01. A posição central ocupada pela técnica é fundamental para explicar a atual fase do capitalismo em que se insere o pós-fordismo. Essa nova forma de organização da produção promove o seguinte conjunto de consequências:

a) retração do setor de comércio e serviços; ampliação de um mercado consumidor seletivo, diversificado e sofisticado.

b) intensificação das estratégias de produção e consumo a nível internacional; redução do fluxo de informação e dos veículos de propaganda.

c) redução da distância dos estabelecimentos industriais e comerciais; acelerado ritmo de inovações do produto com mercados pouco especializados.

d) crescente terceirização das atividades de apoio à produção e distribuição; elevados níveis de concentração de capitais com formação de conglomerados.

 

 

02. Quais as principais características do fordismo?

01. a) Falso – Não há retração no setor de comércios e serviços.

b) Falso – Os fluxos de informação e dos veículos de propaganda são de fundamental importância no atual estágio do capitalismo.

c) Falso – Os mercados são extremamente especializados.

d) Verdadeiro – A atual fase do capitalismo busca a terceirização das atividades de apoio à produção e distribuição na busca pela redução de custos e, consequentemente, obter maior lucratividade, ocorre também a grande concentração de capitais e formação de conglomerados.

 

02.

Frederick Taylor (1856 – 1915) concebeu o que se denominaria taylorismo, que se caracteriza por:

– Aplicação de métodos científicos para obter uniformidade na produção e reduzir custos.

– Planejamento das etapas de trabalho visando o aumento da produção.

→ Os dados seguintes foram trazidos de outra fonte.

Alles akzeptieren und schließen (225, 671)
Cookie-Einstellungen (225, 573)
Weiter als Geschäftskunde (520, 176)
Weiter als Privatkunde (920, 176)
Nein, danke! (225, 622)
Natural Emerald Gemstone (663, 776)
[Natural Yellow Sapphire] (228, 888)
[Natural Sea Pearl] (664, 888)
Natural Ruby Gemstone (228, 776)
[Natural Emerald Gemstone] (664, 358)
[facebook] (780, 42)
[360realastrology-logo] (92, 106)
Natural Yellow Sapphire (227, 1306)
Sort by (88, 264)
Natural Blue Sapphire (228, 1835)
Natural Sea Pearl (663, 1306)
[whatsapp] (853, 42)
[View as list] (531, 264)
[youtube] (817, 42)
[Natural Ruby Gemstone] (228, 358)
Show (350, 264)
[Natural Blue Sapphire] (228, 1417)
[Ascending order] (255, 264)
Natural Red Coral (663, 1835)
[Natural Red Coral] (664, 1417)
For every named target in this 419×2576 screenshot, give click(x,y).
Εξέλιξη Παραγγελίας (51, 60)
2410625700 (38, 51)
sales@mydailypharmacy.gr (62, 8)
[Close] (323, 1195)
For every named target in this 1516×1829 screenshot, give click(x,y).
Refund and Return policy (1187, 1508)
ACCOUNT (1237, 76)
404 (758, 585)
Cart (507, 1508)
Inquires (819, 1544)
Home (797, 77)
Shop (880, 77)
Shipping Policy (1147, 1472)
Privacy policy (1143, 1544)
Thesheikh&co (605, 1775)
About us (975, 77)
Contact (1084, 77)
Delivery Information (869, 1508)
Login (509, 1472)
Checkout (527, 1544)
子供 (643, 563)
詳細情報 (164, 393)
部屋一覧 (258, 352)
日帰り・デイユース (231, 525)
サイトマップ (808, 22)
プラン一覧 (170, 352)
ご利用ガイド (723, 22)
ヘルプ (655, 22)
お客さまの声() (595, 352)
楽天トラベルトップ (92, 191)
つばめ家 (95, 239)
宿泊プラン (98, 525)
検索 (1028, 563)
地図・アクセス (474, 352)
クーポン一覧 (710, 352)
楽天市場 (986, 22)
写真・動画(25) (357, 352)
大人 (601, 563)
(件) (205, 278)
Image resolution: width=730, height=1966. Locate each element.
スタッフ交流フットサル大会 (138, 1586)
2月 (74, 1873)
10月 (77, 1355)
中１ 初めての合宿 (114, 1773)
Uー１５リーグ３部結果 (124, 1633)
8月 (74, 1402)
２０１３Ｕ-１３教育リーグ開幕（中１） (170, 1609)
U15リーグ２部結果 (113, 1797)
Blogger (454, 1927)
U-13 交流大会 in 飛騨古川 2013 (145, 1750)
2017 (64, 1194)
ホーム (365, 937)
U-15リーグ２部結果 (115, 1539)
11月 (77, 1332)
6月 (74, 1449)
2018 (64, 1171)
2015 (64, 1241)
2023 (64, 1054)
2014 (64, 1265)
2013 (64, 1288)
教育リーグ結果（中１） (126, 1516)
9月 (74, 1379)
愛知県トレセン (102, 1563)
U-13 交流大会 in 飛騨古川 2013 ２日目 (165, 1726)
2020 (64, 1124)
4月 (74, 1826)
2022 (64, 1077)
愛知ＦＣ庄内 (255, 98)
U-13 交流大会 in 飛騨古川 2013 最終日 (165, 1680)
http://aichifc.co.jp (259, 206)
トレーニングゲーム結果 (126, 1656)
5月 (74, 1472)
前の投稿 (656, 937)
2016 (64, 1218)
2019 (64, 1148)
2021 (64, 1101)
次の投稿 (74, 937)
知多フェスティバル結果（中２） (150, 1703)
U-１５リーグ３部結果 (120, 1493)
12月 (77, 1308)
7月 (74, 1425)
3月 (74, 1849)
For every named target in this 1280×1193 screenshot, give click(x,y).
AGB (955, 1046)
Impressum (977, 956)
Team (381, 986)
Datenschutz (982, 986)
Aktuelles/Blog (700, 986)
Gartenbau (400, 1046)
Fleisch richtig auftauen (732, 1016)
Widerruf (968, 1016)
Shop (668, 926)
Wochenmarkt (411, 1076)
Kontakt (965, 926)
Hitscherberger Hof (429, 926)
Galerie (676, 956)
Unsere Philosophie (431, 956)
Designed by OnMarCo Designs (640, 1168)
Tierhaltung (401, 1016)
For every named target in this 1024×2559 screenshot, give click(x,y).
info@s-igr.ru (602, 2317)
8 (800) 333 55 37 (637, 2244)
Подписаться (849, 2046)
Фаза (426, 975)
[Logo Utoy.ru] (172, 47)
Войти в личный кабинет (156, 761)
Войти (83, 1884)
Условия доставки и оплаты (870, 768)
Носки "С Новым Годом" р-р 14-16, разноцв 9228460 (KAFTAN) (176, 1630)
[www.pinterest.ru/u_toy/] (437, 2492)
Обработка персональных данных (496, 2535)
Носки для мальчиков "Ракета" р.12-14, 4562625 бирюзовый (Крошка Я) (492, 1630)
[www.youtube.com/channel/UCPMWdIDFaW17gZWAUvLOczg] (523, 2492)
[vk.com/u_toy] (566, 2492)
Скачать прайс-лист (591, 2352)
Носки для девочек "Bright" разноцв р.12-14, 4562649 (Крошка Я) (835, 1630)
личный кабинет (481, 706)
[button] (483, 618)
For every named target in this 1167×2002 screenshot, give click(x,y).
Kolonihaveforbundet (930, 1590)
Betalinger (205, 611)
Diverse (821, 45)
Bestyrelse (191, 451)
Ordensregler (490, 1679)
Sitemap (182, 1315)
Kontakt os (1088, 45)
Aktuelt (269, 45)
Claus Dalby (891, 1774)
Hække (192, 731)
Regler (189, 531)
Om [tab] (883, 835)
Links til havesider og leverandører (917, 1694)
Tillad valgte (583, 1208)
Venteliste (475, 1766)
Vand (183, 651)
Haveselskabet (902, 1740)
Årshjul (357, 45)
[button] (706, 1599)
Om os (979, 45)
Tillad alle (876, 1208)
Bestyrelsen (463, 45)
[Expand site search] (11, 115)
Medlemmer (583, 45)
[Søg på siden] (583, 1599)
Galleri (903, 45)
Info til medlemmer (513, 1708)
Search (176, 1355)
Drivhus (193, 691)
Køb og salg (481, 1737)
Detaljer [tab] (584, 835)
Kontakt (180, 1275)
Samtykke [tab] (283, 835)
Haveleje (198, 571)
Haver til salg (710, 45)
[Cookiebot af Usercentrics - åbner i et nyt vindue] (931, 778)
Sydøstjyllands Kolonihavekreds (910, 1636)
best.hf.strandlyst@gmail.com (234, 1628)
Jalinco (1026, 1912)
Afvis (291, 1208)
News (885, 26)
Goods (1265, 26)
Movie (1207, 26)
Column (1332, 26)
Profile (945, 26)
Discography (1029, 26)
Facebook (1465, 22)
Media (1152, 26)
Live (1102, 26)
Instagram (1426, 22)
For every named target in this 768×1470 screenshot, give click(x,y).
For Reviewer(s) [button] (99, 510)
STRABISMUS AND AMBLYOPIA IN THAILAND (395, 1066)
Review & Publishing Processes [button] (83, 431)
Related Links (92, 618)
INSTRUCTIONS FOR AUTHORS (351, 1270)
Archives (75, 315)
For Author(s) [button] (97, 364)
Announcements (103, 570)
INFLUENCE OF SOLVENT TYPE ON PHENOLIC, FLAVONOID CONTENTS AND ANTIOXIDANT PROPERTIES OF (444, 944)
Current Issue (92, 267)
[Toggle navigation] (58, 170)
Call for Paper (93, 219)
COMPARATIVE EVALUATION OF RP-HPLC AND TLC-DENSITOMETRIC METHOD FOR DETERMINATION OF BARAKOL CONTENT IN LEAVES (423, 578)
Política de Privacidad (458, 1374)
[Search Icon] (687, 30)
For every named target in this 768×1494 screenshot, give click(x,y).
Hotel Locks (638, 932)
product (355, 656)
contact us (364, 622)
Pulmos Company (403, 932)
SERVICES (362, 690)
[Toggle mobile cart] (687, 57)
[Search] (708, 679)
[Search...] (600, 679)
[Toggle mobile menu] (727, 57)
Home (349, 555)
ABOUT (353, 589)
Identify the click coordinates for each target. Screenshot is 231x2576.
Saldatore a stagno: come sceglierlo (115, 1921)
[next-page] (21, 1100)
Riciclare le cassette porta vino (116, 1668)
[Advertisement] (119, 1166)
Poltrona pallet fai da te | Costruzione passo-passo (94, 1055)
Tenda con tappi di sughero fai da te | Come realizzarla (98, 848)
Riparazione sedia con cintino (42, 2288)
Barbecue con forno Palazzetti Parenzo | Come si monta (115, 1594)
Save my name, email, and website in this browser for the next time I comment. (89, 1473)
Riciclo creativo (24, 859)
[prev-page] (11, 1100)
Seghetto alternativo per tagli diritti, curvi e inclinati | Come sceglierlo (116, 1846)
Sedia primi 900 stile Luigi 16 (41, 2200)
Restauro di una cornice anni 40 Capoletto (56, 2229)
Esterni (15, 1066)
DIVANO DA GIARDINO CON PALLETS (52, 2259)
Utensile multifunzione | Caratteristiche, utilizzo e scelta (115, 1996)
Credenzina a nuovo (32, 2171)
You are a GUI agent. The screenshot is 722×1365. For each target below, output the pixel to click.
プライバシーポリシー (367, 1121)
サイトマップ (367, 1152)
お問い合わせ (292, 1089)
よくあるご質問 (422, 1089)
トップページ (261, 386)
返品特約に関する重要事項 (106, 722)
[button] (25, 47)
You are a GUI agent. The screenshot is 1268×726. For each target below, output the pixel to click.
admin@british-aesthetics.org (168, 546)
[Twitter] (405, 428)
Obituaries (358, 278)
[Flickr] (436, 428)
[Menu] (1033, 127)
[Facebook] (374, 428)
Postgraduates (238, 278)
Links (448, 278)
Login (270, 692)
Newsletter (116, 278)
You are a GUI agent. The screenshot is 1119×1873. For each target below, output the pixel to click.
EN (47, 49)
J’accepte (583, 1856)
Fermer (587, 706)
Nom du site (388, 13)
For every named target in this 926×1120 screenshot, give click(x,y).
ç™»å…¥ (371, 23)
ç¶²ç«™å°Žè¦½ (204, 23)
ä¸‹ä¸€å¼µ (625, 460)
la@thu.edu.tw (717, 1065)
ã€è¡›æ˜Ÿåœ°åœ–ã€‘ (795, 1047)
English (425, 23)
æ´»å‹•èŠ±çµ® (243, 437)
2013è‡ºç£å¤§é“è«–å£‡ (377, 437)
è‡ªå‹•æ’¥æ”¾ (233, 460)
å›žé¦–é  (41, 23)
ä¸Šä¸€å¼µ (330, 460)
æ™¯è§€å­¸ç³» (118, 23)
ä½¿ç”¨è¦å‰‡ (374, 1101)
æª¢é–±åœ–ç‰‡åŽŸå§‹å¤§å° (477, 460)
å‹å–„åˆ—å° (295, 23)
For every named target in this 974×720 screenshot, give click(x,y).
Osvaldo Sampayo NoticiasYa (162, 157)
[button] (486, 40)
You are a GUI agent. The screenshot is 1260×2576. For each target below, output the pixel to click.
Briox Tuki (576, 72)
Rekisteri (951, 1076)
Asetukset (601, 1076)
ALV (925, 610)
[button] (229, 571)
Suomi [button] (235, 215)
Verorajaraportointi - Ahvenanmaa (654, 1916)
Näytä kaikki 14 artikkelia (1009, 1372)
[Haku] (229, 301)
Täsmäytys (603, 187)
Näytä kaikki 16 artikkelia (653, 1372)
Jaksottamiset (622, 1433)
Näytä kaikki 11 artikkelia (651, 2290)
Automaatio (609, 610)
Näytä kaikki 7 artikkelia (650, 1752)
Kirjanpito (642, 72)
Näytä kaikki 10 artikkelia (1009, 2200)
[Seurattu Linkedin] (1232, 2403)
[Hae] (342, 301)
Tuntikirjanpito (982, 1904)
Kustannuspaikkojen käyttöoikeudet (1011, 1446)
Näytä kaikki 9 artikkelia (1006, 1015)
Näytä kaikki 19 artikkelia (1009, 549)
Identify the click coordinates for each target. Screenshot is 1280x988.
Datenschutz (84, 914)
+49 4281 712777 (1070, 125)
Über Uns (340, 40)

– Treinamento de trabalhadores para produzir mais e com mais qualidade.

– O conhecimento do processo produtivo era uma tarefa exclusiva do gerente.

– Especialização do trabalho.

– Inserção de supervisão funcional e do planejamento de cargos e tarefas (todas as fases do trabalho devem ser acompanhadas, o que aumenta o controle sobre a atividade e o tempo de trabalho do operário).